As the world struggles to cope with the COVID-19 pandemic, demand for personal protective equipment (PPE) has skyrocketed, and many new players — both legitimate entrepreneurs and criminals — are jumping into the market, creating additional financial crime and lending risk, experts say.
Meanwhile, banks and manufacturers are scrambling to conduct enhanced due diligence on clients tied to PPE deals to mitigate the risk of unwitting involvement in money laundering and to avoid making bad loans, experts involved in the investigations told Thomson Reuters Regulatory Intelligence (TRRI). As in many industries, manufacturers of PPE do not sell their product directly to end-users such as hospitals; instead, distributors act as middlemen.
Since the pandemic began and demand for PPE spiked, new players, including IT firms and cryptocurrency entrepreneurs, have flooded into PPE distribution channels seeking to profit from purchase and resale, said Debra Geister, chief executive of consultancy Section 2 Financial Intelligence Solutions. “There are a lot of people trying to cash in on PPE right now, that’s part of why we’ve seen the PPE cost go sky-high,” Geister said. “There are lots of people jumping in here that have no business being there, it’s kind of crazy.”
But legitimate entrepreneurs are not the only businessmen behind LLCs and other entities that are flooding into the PPE market. Because many of the companies that want to profit from PPE distribution lack adequate capital for large deals, they are turning to anyone willing to provide funds — and some are neglecting to determine whether the money in question comes from criminals or other problematic sources, said Geister, whose firm has been hired by traditional PPE players to probe newcomers.
Small companies leaping into the market “end up going to a third-party funding sources, and a lot of these funding sources are tied to hybrid threat groups,” such as drug cartels and other organized crime networks, Geister explained. “We did a deep dive on a purported distributor, but as we started doing the research, we found them to be strongly tied back to a (drug) cartel,” she said, adding that while probing a capital group that was moving into PPE, her team “started taking its funding sources apart and we found there was a whole series of shell companies… with ties to Russia, China and various nefarious places.”
Due diligence is the key
“The funding sources could be cartels, hostile nation states, or any number of different entities that are willing to fund this because as their money is used to buy PPE, they’ve just cleansed their funds,” she said, noting that PPE manufactures must “do extreme due diligence on anyone they allow to purchase their PPE at this point” to avoid involvement in money laundering.
For instance, PPE manufactures must question the source of buyers’ money as well as why a company from other industry — such as IT — would try to get involved in the PPE business, which requires medical connections and distribution channels “that are outside their world,” Geister said. “If they can’t answer those questions clearly, or if they’re tap-dancing around those questions, there’s a problem and you need to do a deep dive.”
Banks are asking similar questions as their customers begin using their accounts to facilitate PPE deals. If a small business client suddenly receives $50 million into its account as part of a PPE transaction, the bank is asking “Where is this money coming from?” Geister explained. “The bank has to understand what that source of funds is and where the money is going. Is there a funding source we can’t track down or verify? Then the bank has to decide whether it should be involved in the transaction.”
The growth in PPE industry players can be likened to “a gold rush situation,” a veteran bank anti-money laundering compliance officer told TRRI. “You have the legitimate businesses who want to do the work, sell the products, and support he community, but you also have the bad guys who want to take advantage of the situation.”

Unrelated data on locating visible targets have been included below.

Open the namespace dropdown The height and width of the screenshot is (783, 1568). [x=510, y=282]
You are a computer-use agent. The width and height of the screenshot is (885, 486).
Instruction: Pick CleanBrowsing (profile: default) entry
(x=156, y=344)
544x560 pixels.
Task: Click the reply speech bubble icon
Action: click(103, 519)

Banks have been receiving “a lot of information from law enforcement about how bad guys are utilizing PPE as either a front to conceal money laundering or as a ripe mechanism for fraud,” the compliance officer said. “Banks are designing strategies to detect it, but they’re not perfect.”
Banks should begin by conducting enhanced due diligence on newly opened accounts for entities new to the PPE market, and should conduct enhanced monitoring moving forward. Banks should not, however, shun PPE players without cause and thereby “choose winners and losers in the market,” the compliance officer noted.
As early as March and April, law enforcement grew concerned that a number of entities were committing blatant fraud by selling bogus or even non-existent PPE to desperate buyers around the world as the extent of the COVID-19 crisis came into focus and PPE demand spiked.
More recently, however, authorities have grown concerned that criminal organizations are creating purported PPE firms to launder money generated by drug trafficking and other crimes. For example, cartels that can no longer safely wash their ill-gotten gains via gas stations, restaurants, bars, and other cash-intensive businesses due to the economic slowdown can create fake PPE firms to explain international funds transfers around the world, the compliance officer said.
“So, the idea is that you hide the flow within the tidal wave,” he added. “You get to hide among the noise of PPE commerce.”